You should only spend time with the people that really do have the capability to do what they say they can do in leasing premises.
The same applies to businesses and business leaders as they look for new premises to move to or occupy.
Correctly qualifying tenants and the tenant enquiry is critical to your activities.
In most cases an enquiry will come to you from an advert on the internet or a signboard on the property.
They are the most effective methods of marketing in commercial property.
They will bring you enquiry.
The more signs you have placed in your territory and the more internet adverts that you have placed on the web, the better for you and your real estate business.
In simple terms you build your database from the enquiry that you generate.
It is the database that supports your entire career and the success of your real estate office.
So let's say you are generating solid enquiry from your market.
Everything is working for you well and the enquiry keeps coming your way on the telephone and via the email.
The next issue is going to be just how do you qualify them? There are two basic rules here before we go further:
  • Do not spend time with any tenant enquiry until they have been qualified and given you all the facts that you need.
  • Find out just how they located the property.
    It is useful to know how they came to call you.
    That will be relevant when you consider other property marketing in the future.
If you choose to meet with the person making the call, then set the appointments to your diary and not theirs.
Many an agent or salesperson has dropped everything to do a property inspection, only to find that the person really was a waste of time.
The more time you waste each week and each day, the less effective you are in your prospecting.
The out of control salesperson earns less commission.
They spin their wheels too much and get little prospecting done because other things took over control of the day.
Get the name and contact detail from the person making the enquiry before you tell them everything that they ask.
There are a couple of issues here.
Firstly it is not unusual for another agent to be making an enquiry for their own reasons.
You have worked hard for that listing, so don't give out information too easily.
Secondly the person making the enquiry should be open to giving you their name, mobile, and email address, if they are trustworthy and the enquiry is genuine.
If the person making the enquiry is closed and will not tell you the basic contact detail then you play that game as well.
If you get the right basic detail from them about their identity, then you can give information to them about the property.
Ask some questions:
  1. What are they looking for by way of property?
  2. When do they need the property? Do they have a lease elsewhere that is coming to an end? If so when?

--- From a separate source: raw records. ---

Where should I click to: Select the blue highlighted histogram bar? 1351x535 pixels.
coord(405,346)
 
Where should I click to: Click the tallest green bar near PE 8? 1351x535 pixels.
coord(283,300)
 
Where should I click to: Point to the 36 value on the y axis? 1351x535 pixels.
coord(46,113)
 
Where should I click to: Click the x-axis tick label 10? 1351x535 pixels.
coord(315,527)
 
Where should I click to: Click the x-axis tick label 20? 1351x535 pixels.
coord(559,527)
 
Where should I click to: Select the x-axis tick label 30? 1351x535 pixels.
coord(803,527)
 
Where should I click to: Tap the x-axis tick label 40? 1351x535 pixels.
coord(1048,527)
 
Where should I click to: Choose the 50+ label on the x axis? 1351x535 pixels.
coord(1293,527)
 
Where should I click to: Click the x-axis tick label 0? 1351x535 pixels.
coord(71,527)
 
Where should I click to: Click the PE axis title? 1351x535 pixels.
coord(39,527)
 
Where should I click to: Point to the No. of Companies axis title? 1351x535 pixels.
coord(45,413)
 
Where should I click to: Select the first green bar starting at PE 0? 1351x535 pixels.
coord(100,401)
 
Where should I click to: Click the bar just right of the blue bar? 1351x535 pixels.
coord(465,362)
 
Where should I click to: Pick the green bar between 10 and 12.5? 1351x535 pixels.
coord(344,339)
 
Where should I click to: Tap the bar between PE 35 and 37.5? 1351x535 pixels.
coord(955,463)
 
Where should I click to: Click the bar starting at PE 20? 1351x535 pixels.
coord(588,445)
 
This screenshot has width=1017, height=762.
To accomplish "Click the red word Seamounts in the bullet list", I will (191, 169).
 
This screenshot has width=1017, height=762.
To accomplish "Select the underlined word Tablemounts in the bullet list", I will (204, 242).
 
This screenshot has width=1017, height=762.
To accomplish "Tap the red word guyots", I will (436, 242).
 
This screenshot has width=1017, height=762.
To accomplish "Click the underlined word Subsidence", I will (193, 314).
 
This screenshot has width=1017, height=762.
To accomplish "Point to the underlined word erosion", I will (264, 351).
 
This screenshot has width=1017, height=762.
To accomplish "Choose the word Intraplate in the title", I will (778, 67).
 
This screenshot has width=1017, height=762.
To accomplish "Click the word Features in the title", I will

  3. What are the most important issues and facts that must be satisfied by the property that they move to?
  4. What is their rent budget?
  5. Have they leased before? Do they know the local property market? Have they looked at other property in the same local area recently and if so what are the details?
  6. What improvements do they need in the property?
  7. What services and amenities do they need in the property?
  8. Do they want a factor for expansion or contraction?
  9. How many staff do they need to accommodate at the property and in what form?
  10. Do they require fitout, or will they prefer an empty open plan space to design their fitout?
  11. How long do they need the premises for?
  12. Do they need to be near transport, raw materials, other businesses, freeways, or ports?
So this list gets the information going and you will soon know if the property they are enquiring about really does suit them.
You have qualified them.
At this point you can set the appointment for the property inspection.